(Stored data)
-.-.-

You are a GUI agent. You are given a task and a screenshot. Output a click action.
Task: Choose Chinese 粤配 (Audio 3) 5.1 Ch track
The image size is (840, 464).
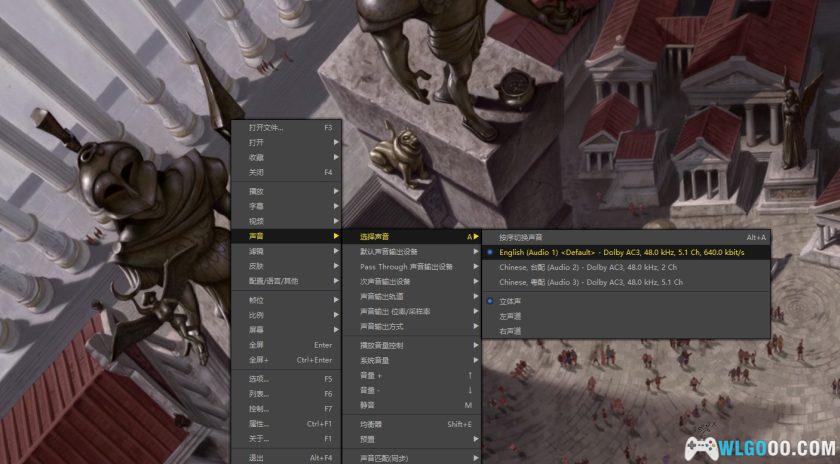coord(591,283)
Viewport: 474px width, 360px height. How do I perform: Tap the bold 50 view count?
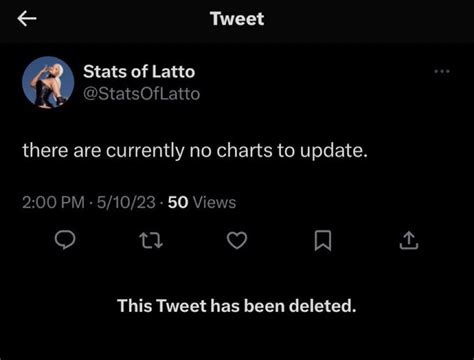178,202
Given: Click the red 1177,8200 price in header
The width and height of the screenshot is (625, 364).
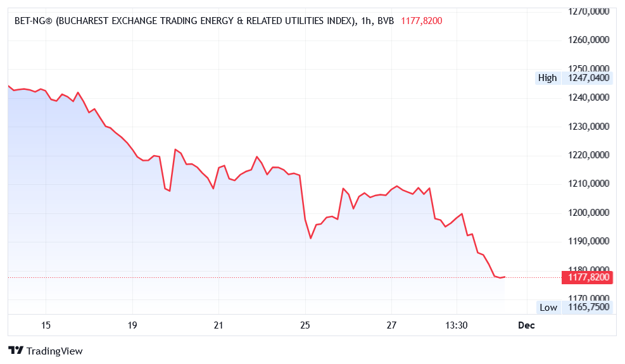Looking at the screenshot, I should [x=421, y=21].
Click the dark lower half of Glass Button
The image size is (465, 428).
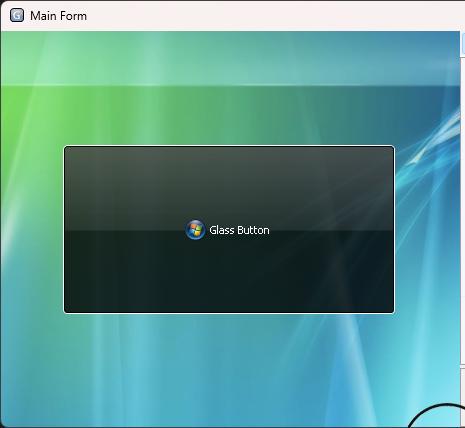(x=229, y=271)
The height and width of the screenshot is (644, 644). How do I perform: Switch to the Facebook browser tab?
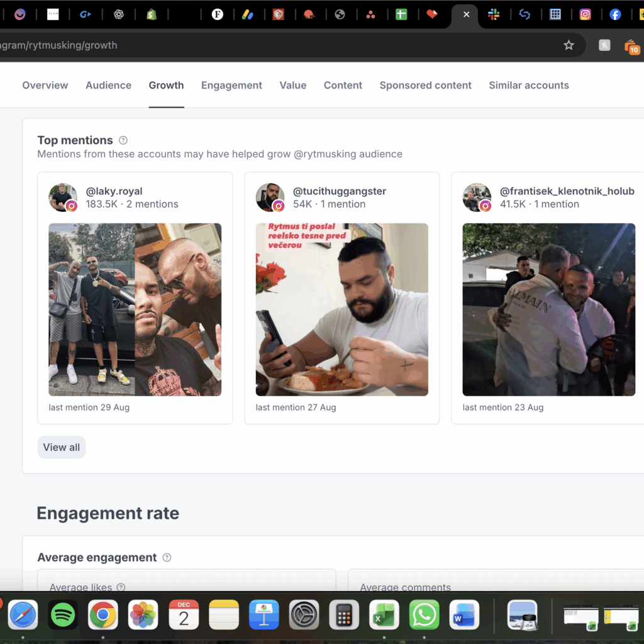pyautogui.click(x=615, y=14)
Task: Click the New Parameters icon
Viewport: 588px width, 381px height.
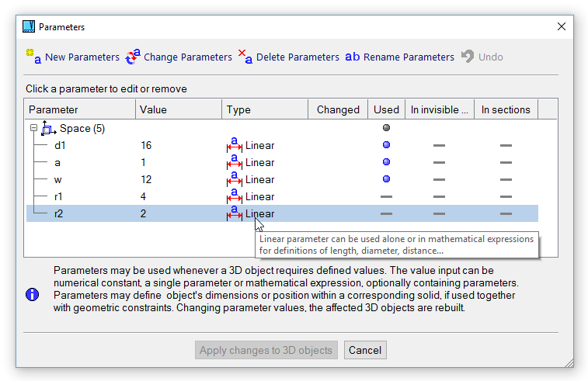Action: pyautogui.click(x=33, y=57)

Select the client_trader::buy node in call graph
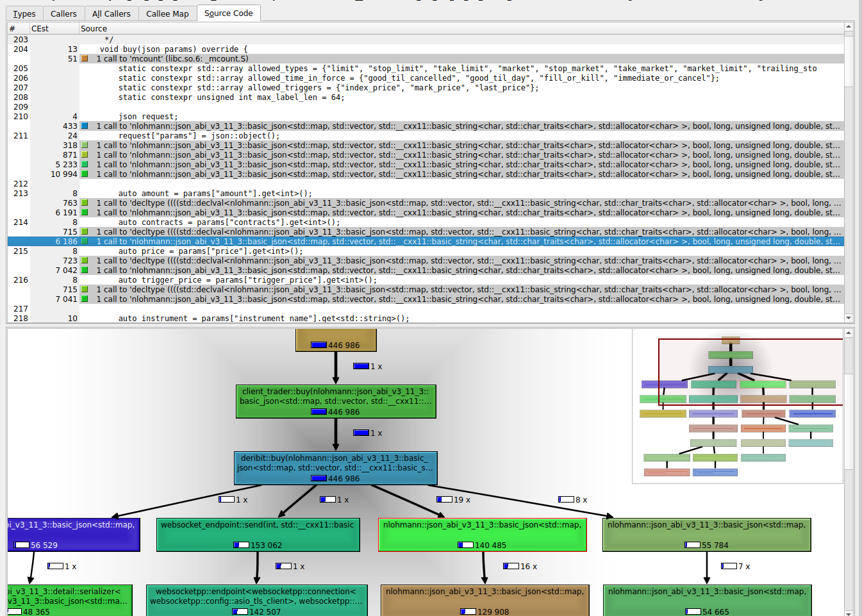point(336,401)
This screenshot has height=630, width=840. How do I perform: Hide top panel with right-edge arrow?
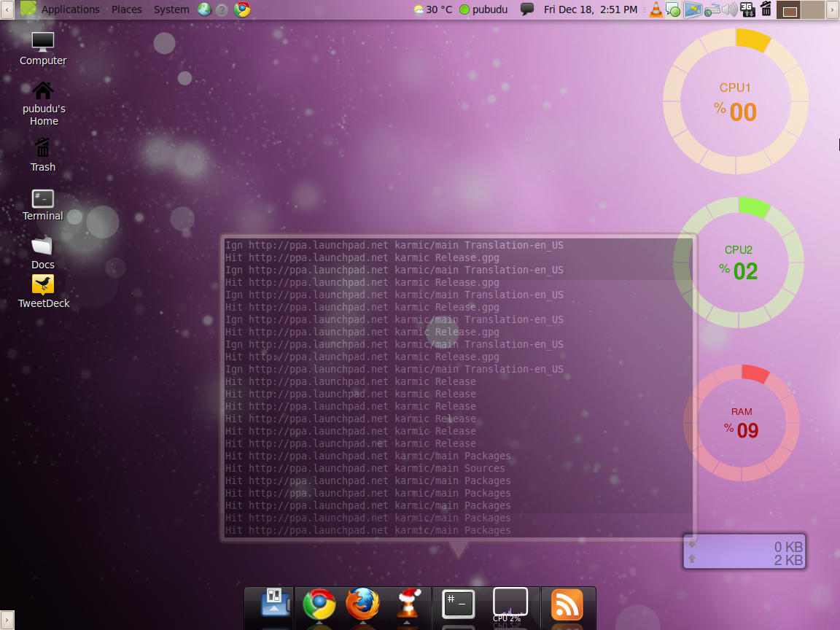832,9
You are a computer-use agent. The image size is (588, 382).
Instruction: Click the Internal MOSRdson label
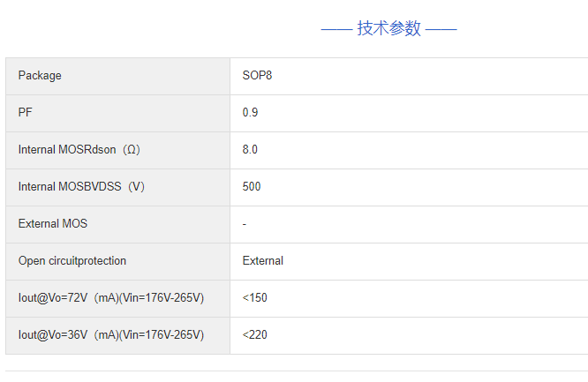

-.-.-

[Requirement]:
Produce an exact copy of each line of data, skipping embedded images.

[Reply]:
You are a GUI agent. You are given a task and a screenshot. Output a click action.
Task: Choose Chinese 粤配 (Audio 3) 5.1 Ch track
The image size is (840, 464).
coord(591,283)
Viewport: 474px width, 360px height. How do I perform: Tap the bold 50 view count?
178,202
Given: Click the red 1177,8200 price in header
The width and height of the screenshot is (625, 364).
Looking at the screenshot, I should [x=421, y=21].
Click the dark lower half of Glass Button
The image size is (465, 428).
(x=229, y=271)
The height and width of the screenshot is (644, 644). How do I perform: Switch to the Facebook browser tab?
pyautogui.click(x=615, y=14)
Task: Click the New Parameters icon
Viewport: 588px width, 381px height.
Action: pyautogui.click(x=33, y=57)

Select the client_trader::buy node in call graph
point(336,401)
This screenshot has height=630, width=840. How do I perform: Hide top panel with right-edge arrow?
832,9
You are a computer-use agent. The image size is (588, 382).
Instruction: Click the Internal MOSRdson label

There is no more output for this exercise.